'For us, capitalism and racism are intertwined': Cork socialist youth organisation calling for change

'For us, capitalism and racism are intertwined': Cork socialist youth organisation calling for change

L-R Kevin Cashman of Connolly Youth Movement, Stevie Grainger who heads a youth project at Cork Migrant Centre in Nano Nagle Place and Dr Naomi Masheti, Programme Coordinator at Cork Migrant Centre. The Cork branch of Connolly Youth Movement raised €700 for the Migrant Centre. Picture credit: Stevie Grainger

ALTHOUGH a relatively small group in size, Connolly Youth Movement is making a big impact when it comes to rejecting racism.

The Cork branch of the socialist organisation recently raised €700 for the Cork Migrant Centre – a charity which provides free, confidential and current information on access to services and immigration issues.

Speaking to The Echo, Kevin Cashman, Social Events Officer at the Cork branch of Connolly Youth Movement explained that the fundraising efforts were inspired after the Black Lives Matter movement was brought back into sharp focus following the murder of an unarmed black man, George Floyd, in Minneapolis last May.

L-R Kevin Cashman of Connolly Youth Movement, Stevie Grainger who heads a youth project at Cork Migrant Centre in Nano Nagle Place and Dr Naomi Masheti, Programme Coordinator at Cork Migrant Centre. The Cork branch of Connolly Youth Movement raised €700 for the Migrant Centre. Picture credit: Stevie Grainger
L-R Kevin Cashman of Connolly Youth Movement, Stevie Grainger who heads a youth project at Cork Migrant Centre in Nano Nagle Place and Dr Naomi Masheti, Programme Coordinator at Cork Migrant Centre. The Cork branch of Connolly Youth Movement raised €700 for the Migrant Centre. Picture credit: Stevie Grainger

Mr Floyd died after a white police officer knelt on his neck for almost nine minutes as he pleaded 'I can’t breathe'.

“The original idea was actually to have something that would donate to one of the groups trying to raise bail money for some of the people involved in the protests in the US but then we thought there’s obviously a lot of problems with racism in Ireland that are not really spoken about too much so we thought it would be opportune to raise awareness about it and raise a bit of money for a local charity,” Kevin explained.

The group then enlisted the help of some musician friends and set up a live streamed charity gig in aid of Cork Migrant Centre.

“We were overwhelmed with the amount of support there was for it,” Kevin said.

“We had an initial target of €200 and we ended up raising around €700 which was fantastic really." 

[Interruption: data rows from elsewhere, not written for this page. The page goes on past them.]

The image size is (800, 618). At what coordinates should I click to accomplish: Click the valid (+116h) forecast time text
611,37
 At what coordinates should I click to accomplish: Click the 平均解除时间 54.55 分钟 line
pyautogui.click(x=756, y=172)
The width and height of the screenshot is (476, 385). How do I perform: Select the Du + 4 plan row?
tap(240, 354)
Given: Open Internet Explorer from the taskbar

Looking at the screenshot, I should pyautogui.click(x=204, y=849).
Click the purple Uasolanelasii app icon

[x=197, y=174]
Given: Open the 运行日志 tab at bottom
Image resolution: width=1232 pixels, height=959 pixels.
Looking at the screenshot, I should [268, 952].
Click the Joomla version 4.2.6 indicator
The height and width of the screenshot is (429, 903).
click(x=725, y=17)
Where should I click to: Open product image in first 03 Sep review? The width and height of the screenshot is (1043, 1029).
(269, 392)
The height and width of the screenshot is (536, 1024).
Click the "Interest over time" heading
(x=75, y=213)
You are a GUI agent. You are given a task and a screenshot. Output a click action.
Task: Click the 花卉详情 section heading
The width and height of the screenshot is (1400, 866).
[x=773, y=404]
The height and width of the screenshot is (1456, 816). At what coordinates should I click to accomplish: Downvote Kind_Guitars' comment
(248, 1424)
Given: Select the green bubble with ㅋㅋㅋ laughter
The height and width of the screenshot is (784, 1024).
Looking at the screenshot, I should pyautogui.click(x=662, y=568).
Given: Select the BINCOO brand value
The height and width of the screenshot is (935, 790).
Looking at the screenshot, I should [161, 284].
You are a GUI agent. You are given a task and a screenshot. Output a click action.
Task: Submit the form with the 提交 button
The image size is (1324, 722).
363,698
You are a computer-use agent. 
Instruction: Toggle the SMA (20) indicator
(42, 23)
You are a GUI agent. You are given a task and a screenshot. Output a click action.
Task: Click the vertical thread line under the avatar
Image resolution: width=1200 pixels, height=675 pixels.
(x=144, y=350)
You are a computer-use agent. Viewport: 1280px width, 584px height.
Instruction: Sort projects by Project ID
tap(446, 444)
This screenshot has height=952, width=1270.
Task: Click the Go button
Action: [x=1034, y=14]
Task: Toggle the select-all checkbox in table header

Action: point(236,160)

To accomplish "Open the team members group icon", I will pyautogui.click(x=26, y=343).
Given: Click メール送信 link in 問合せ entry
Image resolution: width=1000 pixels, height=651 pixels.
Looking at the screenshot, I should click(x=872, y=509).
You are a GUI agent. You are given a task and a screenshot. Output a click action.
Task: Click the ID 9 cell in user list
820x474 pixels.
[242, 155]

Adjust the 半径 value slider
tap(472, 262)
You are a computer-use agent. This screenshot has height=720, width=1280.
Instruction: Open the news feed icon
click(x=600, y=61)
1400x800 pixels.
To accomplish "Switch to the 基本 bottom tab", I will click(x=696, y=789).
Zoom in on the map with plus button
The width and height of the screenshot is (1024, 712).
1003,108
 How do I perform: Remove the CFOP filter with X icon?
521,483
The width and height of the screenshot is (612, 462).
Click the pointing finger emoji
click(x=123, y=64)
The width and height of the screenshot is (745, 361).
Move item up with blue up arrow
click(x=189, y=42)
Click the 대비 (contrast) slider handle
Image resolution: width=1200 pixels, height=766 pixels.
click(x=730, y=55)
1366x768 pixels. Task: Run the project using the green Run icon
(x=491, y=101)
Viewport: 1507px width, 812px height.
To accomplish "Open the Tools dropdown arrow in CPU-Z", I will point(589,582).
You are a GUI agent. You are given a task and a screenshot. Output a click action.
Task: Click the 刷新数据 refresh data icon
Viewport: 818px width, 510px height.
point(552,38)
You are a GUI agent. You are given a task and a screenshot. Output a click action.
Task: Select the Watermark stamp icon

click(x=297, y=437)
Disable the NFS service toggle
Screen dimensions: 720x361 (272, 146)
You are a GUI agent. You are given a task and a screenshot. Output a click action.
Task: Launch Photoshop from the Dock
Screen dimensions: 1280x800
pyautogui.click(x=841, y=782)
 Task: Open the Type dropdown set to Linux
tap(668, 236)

Connolly Youth Movement has been in existence since the 1970s, but the organisation in its current guise has been around for the last six or seven years.

The Marxist-Leninist group say they believe that capitalism has a big hand to play in the inequalities and injustices of our society.

“For us, addressing these inequalities and injustices is only really going to be meaningful and long-term if we address the economic system that’s caused them and maintained them,” Kevin said.

“For us, capitalism and racism are very intertwined and we want to address and undermine both of those. 

“Some of our work lately has involved opposing some groups that are trying to capitalise on that kind of fear and distrust that’s happening in Ireland at the moment with immigrants and everything.

“We’re seeing a lot of organisations set up stalls and protests and trying to rope people in essentially to this kind of mindset and again a lot of what we’re doing is opposing them on the street and trying to discredit these movements as much as possible before these ideas take off." 

Connolly Youth Movement, whose members are aged between 16 and 30, has around 100 members nationally and Kevin says there has been increased interest in the organisation of late as people become less tolerant of the injustices around them.

“There has been huge support in recent times for groups like MASI (the Movement of Asylum Seekers in Ireland) and Cork Migrant Centre as well,” he said.

“Things are far from ok here [in Ireland]. 

“I think it has the potential to be quite a positive transformative period but it’s going to take time to get to where we need to be.”